[Data items]
^^^^

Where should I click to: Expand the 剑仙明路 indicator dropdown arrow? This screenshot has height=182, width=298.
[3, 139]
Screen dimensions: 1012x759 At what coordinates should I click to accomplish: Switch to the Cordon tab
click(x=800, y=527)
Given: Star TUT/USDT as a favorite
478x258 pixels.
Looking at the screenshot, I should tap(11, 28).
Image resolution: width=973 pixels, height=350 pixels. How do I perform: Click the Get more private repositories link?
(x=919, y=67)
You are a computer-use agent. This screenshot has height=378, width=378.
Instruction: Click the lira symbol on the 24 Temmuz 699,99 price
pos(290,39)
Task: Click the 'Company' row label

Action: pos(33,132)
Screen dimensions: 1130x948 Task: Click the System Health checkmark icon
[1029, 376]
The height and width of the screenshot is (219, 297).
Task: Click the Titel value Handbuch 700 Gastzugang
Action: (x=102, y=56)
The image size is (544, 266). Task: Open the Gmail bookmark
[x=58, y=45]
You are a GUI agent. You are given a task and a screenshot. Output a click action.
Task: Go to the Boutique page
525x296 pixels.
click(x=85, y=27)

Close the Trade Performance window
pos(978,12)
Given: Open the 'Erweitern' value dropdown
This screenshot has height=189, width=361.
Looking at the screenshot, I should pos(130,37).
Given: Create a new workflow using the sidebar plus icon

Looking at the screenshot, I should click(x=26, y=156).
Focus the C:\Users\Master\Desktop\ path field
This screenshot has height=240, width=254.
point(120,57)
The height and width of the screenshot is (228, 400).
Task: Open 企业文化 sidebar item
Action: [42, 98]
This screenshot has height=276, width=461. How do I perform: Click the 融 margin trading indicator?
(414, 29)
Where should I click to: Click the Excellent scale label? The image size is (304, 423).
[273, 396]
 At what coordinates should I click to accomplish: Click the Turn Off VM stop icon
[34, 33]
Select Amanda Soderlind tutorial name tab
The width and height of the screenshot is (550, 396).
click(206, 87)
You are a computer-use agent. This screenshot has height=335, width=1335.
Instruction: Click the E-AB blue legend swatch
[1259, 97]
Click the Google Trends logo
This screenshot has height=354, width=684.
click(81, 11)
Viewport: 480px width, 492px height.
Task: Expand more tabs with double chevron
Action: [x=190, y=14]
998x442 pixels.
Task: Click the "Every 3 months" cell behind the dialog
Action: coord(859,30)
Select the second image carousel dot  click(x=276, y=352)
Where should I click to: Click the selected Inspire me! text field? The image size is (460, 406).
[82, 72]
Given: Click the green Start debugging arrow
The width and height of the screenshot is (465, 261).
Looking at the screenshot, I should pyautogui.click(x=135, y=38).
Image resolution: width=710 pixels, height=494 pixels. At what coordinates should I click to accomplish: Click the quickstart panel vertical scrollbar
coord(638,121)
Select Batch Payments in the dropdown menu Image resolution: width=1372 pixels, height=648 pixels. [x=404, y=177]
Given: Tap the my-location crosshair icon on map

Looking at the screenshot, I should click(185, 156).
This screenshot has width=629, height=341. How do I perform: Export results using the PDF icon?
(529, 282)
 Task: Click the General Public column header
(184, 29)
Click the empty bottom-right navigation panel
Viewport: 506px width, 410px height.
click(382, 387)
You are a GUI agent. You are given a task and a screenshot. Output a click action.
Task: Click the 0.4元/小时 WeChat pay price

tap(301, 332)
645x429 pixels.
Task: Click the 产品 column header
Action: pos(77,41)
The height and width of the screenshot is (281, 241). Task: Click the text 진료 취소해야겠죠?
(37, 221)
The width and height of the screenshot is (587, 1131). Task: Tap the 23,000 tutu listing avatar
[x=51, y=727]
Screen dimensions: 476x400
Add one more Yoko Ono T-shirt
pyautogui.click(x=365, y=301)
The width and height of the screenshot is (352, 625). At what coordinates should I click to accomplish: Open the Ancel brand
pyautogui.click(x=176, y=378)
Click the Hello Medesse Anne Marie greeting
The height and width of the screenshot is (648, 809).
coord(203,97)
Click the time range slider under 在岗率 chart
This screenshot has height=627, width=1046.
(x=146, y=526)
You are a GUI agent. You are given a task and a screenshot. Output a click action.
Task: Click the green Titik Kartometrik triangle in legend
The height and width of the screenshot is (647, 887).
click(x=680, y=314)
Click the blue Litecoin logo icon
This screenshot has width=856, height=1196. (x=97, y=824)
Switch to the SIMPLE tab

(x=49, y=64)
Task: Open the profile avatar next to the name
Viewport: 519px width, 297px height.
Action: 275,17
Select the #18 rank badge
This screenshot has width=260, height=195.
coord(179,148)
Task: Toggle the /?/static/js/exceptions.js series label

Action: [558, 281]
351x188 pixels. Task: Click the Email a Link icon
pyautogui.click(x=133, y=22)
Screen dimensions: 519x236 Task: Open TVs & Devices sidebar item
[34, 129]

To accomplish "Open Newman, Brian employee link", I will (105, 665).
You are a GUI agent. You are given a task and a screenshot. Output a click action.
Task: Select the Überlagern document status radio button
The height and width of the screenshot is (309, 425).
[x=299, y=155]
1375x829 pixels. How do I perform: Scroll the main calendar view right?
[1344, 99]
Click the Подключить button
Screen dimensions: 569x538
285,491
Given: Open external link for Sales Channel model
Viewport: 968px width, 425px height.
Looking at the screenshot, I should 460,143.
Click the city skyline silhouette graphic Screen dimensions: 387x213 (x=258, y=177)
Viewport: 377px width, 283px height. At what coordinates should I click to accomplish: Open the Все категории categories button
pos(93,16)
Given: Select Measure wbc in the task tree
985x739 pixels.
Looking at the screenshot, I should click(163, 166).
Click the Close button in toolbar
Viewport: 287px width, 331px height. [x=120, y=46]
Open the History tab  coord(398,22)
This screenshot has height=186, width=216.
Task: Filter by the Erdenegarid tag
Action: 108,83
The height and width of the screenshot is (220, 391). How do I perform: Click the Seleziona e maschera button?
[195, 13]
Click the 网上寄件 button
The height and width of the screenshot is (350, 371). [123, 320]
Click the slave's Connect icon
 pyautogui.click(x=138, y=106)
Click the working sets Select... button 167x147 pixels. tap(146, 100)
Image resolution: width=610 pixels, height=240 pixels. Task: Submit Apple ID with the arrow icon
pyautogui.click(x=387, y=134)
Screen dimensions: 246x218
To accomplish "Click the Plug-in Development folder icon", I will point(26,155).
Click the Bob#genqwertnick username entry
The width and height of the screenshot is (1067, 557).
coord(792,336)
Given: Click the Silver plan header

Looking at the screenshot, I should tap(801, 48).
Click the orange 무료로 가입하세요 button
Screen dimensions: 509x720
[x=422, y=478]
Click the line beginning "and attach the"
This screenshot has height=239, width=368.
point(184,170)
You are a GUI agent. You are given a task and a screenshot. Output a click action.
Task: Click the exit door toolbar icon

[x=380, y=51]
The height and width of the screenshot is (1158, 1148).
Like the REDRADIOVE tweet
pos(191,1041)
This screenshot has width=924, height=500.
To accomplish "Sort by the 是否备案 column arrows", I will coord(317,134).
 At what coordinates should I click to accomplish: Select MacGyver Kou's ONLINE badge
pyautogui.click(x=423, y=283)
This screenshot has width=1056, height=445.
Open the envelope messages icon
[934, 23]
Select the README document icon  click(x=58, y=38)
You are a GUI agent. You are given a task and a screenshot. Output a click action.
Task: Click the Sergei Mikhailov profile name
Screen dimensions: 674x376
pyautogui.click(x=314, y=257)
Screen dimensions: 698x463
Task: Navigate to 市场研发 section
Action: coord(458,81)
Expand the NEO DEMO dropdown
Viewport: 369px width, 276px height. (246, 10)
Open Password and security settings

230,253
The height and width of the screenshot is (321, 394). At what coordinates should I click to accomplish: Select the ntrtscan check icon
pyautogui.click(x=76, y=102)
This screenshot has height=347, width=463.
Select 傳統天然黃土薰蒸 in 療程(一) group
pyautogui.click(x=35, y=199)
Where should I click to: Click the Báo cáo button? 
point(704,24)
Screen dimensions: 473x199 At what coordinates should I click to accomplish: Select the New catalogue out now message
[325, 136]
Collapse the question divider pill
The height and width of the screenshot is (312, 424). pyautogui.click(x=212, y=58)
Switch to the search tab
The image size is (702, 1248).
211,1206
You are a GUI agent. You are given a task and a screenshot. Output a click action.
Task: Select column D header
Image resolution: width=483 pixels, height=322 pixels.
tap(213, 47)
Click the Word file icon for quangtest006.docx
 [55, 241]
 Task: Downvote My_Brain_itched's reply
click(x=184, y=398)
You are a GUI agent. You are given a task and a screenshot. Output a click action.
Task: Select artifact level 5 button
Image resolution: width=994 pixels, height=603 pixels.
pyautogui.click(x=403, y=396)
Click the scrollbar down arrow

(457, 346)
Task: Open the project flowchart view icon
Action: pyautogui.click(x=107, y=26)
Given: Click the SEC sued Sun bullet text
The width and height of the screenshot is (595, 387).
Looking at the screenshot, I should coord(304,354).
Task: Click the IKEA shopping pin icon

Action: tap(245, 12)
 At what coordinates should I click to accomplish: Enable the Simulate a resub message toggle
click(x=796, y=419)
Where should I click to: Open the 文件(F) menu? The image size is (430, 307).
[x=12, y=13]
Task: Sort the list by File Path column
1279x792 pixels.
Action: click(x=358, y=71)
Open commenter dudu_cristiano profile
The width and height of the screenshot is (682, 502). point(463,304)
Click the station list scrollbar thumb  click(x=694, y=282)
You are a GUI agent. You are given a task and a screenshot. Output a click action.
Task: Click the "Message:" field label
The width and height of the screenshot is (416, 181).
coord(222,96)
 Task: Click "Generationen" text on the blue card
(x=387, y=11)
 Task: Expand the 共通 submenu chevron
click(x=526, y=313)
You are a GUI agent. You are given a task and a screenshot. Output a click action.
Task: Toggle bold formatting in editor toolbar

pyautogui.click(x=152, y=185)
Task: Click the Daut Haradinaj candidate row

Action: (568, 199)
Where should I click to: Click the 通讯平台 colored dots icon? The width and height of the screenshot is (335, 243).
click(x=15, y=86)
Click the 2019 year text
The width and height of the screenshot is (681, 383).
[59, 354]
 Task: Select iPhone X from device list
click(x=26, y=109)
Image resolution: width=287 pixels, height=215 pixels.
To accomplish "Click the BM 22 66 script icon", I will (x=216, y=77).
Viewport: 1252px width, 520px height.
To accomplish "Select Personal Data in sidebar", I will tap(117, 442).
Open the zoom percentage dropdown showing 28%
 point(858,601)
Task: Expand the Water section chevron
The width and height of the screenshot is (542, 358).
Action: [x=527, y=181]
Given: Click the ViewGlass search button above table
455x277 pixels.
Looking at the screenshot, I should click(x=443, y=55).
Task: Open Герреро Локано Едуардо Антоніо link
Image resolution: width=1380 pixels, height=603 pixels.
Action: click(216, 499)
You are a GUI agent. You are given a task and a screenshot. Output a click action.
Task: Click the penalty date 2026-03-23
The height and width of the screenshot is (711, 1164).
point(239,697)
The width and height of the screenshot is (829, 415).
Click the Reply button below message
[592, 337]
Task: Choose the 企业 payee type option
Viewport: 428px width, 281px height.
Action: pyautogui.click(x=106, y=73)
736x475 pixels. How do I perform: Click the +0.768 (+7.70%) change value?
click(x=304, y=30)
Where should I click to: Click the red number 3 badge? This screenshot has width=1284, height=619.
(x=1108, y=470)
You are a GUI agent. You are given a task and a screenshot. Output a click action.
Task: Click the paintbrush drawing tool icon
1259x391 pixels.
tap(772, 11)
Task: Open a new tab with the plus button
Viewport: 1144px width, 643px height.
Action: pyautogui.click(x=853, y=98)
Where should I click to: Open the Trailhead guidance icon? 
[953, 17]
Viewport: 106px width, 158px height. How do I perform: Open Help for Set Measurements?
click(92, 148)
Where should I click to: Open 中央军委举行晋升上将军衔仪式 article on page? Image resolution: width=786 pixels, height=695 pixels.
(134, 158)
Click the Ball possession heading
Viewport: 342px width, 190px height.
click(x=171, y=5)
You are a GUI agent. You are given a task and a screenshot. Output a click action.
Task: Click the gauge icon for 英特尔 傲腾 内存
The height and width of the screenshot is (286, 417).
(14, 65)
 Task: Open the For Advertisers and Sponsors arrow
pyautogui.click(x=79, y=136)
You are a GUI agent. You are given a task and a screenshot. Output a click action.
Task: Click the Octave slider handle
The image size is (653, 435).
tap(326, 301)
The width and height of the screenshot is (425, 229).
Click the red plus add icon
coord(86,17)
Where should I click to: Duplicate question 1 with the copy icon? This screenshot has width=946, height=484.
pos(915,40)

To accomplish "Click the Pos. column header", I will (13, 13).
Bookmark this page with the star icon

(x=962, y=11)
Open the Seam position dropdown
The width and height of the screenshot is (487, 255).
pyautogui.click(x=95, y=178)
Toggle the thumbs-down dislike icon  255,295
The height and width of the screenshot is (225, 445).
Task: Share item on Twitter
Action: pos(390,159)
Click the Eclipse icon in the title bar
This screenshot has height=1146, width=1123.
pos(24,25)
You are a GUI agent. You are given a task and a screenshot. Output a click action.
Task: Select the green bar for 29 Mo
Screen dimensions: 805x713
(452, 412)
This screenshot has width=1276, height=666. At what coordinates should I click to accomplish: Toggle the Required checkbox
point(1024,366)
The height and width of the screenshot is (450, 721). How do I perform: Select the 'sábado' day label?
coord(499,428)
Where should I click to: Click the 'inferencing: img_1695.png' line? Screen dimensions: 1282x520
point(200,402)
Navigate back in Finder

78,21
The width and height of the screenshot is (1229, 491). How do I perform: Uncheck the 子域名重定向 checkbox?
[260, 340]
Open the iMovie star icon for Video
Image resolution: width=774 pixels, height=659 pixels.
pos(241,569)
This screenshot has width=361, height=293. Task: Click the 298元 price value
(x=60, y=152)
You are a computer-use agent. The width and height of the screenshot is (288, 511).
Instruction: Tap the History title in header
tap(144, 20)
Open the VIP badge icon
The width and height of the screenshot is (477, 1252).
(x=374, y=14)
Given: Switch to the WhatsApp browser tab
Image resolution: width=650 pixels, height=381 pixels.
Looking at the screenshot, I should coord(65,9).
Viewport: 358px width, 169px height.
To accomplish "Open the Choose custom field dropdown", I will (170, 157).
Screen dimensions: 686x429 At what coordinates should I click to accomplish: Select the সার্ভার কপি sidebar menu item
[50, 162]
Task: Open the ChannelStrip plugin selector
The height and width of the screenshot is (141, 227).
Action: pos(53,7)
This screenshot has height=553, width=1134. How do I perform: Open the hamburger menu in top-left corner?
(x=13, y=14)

^^^^

◆ **YOUR TASK**
Copy out, from the records above, every line that holds the string "Choose".

◆ **SOLUTION BELOW**
Task: Choose the 企业 payee type option
To accomplish "Open the Choose custom field dropdown", I will (170, 157).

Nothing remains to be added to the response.